Hayata kast sebebiyle boşanma durumunda, TMK’nın 236. maddesi uyarınca hakim, kusurlu eşin edinilmiş mallar üzerindeki artık değerdeki pay oranını hakkaniyete uygun olarak azaltabilir veya tamamen kaldırabilir . Bu, mağdur eşin ekonomik olarak korunmasını amaçlayan bir düzenlemedir.
Hayata kast eden eş velayet alabilir mi?
Çocukların velayeti konusunda, mahkeme her zaman çocuğun üstün menfaatini gözetir. Bir ebeveynin diğerine hayata kastetmiş olması, bu ebeveynin velayet için uygun olup olmadığı konusunda ciddi endişeler yaratır. Bu nedenle, hayata kast gibi ağır bir kusurun söz konusu olduğu davalarda, çocuğun velayeti genellikle mağdur olan ebeveyne verilir .
Hayata kast sebebiyle boşanma davasında hangi mahkeme yetkilidir?
Hayata kast sebebiyle açılan boşanma davalarında yetkili mahkeme, eşlerden birinin yerleşim yeri mahkemesi veya davanın açılmasından önce son altı ay birlikte ikamet edilen yer mahkemesindeki Aile Mahkemesi’dir . Aile mahkemesinin bulunmadığı yerlerde ise Asliye Hukuk Mahkemeleri, Aile Mahkemesi sıfatıyla bu davalara bakarlar.
Hayata kast eden eşin akıl sağlığı yerinde değilse ne olur?
Eğer hayata kast eylemini gerçekleştiren eşin akıl sağlığı yerinde değilse, bu durum TMK’nın 162. maddesi kapsamında değerlendirilmez. Bu durumda, şartları varsa TMK’nın 165. maddesi uyarınca akıl hastalığı nedeniyle boşanma davası açılabilir. Ancak, eşin kendi kusuruyla geçici olarak akıl sağlığını kaybetmesi durumunda TMK 162 uygulanabilir.
Hayata kast sebebiyle boşanma davasında avukat tutmak zorunlu mudur?
Türk hukukunda boşanma davalarında avukat tutmak zorunlu değildir. Ancak, hayata kast gibi ciddi iddiaların yer aldığı çekişmeli boşanma davaları hukuki bilgi ve deneyim gerektirdiğinden, hak kaybı yaşamamak için bir avukattan hukuki destek almak önemlidir. Maddi durumu yetersiz olan kişiler, barodan adli yardım talebinde bulunarak ücretsiz avukat talep edebilirler.

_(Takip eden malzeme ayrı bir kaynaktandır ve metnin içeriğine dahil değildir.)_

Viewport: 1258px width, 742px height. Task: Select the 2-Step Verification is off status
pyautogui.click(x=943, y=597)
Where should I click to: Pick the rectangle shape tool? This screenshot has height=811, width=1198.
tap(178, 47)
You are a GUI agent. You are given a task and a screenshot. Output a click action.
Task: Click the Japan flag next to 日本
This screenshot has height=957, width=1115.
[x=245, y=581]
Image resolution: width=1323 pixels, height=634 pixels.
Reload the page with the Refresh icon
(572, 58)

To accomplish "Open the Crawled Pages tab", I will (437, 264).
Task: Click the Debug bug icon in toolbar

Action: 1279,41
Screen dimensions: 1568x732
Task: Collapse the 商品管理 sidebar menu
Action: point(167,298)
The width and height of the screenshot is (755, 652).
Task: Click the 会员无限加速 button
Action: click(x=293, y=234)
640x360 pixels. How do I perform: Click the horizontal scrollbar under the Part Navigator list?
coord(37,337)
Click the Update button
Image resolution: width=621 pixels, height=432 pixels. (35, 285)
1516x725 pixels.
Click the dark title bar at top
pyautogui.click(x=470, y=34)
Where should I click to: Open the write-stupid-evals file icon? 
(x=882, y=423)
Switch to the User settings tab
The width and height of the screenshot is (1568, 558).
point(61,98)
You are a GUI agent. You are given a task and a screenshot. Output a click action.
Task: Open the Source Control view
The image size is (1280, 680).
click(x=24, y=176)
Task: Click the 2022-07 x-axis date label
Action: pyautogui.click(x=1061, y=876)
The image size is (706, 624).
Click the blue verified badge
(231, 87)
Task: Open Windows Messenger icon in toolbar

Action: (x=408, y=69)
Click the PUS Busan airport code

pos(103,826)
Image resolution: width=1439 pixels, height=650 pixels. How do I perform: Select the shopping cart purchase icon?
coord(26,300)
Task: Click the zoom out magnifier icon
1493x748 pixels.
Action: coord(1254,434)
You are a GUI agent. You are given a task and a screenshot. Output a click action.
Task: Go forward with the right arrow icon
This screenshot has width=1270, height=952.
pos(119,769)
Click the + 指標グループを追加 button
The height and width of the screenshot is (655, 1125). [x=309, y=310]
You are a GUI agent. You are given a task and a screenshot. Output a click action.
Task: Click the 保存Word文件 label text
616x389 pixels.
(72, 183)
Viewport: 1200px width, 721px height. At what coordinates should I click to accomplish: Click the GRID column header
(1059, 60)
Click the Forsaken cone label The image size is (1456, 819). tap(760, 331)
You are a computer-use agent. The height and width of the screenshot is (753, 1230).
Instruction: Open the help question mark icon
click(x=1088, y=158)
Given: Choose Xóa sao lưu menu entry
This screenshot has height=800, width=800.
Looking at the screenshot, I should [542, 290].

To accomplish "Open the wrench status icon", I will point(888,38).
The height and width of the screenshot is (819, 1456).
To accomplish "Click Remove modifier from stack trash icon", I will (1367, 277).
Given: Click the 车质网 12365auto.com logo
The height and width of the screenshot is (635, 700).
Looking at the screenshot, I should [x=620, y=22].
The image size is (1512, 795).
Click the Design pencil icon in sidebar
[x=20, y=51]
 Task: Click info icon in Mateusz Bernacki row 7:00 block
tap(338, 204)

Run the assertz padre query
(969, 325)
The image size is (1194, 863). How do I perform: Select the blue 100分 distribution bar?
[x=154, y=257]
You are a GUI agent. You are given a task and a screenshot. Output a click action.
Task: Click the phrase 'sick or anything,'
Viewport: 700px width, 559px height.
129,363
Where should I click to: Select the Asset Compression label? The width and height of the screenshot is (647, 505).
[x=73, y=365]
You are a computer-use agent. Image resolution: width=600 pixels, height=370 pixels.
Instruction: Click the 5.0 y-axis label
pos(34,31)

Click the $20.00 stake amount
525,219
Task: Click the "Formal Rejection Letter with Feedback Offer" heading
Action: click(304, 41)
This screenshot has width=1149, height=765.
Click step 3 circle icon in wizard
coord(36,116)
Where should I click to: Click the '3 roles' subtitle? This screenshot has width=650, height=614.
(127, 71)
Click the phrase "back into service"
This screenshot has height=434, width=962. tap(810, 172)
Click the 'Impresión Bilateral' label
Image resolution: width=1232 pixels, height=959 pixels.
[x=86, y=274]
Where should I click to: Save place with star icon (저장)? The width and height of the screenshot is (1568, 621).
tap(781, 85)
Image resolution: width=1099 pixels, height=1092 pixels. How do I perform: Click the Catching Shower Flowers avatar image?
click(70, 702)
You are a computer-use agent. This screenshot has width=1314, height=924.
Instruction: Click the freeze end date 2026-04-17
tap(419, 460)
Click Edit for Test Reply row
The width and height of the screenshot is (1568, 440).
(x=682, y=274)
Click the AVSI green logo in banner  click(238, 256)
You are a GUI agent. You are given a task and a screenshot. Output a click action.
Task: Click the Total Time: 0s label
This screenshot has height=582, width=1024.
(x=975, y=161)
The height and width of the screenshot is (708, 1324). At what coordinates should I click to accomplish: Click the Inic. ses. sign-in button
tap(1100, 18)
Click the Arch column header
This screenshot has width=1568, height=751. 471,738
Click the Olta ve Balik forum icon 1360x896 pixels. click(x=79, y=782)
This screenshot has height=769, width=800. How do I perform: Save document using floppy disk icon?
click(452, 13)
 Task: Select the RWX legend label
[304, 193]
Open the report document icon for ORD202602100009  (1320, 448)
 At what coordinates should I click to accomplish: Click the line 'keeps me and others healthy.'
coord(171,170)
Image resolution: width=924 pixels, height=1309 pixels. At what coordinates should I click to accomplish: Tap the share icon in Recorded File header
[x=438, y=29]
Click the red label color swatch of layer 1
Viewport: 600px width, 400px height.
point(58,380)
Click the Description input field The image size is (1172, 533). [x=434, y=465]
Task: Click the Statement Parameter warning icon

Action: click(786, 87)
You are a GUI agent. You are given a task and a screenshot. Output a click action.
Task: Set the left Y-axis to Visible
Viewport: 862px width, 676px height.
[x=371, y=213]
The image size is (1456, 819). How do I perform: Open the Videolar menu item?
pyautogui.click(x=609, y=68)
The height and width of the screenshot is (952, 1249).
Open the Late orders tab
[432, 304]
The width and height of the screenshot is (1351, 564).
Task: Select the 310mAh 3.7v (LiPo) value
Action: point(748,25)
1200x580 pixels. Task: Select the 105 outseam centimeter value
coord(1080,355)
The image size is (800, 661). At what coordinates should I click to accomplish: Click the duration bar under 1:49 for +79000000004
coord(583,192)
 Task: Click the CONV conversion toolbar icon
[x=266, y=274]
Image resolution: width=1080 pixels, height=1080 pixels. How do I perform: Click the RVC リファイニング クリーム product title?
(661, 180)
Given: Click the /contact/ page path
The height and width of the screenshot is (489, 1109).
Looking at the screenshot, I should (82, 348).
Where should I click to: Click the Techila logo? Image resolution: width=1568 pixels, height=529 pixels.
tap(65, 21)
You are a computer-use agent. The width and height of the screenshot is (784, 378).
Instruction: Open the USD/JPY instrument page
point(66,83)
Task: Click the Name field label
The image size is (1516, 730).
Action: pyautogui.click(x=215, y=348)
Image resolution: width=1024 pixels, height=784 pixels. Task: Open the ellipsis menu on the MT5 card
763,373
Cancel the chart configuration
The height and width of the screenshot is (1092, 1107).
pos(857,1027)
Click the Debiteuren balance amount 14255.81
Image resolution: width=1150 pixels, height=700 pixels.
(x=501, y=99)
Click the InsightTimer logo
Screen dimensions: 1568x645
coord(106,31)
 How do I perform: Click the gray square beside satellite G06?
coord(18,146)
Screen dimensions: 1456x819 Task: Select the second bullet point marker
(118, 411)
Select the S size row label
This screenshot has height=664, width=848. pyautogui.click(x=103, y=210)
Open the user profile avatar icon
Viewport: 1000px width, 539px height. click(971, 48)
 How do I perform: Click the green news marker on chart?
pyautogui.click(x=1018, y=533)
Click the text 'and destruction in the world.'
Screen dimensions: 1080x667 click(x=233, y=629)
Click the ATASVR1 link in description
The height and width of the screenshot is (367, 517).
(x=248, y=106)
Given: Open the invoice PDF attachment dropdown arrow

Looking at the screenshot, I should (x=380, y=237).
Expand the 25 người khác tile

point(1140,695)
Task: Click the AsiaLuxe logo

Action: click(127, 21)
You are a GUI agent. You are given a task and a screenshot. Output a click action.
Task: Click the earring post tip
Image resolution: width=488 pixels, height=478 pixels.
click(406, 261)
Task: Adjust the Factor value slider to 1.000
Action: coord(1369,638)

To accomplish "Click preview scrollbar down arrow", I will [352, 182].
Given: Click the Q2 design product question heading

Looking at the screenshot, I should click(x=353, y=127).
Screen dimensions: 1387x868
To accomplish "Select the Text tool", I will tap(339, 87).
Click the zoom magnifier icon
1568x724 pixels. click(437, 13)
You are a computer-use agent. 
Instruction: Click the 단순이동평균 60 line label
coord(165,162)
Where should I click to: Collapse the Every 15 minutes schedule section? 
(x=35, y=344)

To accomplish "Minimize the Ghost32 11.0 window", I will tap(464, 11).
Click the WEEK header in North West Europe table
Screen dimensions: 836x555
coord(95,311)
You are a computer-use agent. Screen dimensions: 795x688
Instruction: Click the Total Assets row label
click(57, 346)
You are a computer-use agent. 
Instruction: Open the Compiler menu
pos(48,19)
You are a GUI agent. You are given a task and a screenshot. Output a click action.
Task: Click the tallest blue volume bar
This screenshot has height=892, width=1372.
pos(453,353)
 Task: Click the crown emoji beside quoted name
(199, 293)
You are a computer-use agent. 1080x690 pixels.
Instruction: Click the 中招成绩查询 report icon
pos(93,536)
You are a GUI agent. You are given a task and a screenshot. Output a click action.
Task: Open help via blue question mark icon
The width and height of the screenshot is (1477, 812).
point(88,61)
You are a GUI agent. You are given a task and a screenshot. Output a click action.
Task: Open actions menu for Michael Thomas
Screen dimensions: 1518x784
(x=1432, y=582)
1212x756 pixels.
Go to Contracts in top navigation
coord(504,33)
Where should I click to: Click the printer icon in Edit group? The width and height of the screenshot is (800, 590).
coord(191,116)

Hayata kast eylemi suç mudur?
Evet, hayata kast eylemi sadece bir boşanma sebebi olmakla kalmaz, aynı zamanda Türk Ceza Kanunu’na göre suç teşkil eder. Bu nedenle, hayatına kastedilen eş, boşanma davası açmanın yanı sıra fail eş hakkında savcılığa suç duyurusunda da bulunabilir.
Hayata kast sebebiyle boşanma davasında tanık dinlenir mi?
Evet, hayata kast sebebiyle açılan boşanma davalarında tanık dinlenmesi mümkündür ve sıklıkla başvurulan bir yöntemdir. Olayı gören veya tarafların ilişkileri hakkında bilgi sahibi olan kişiler mahkemede tanık olarak dinlenebilirler. Tanık ifadeleri, iddiaların ispatlanması açısından önemli bir rol oynayabilir.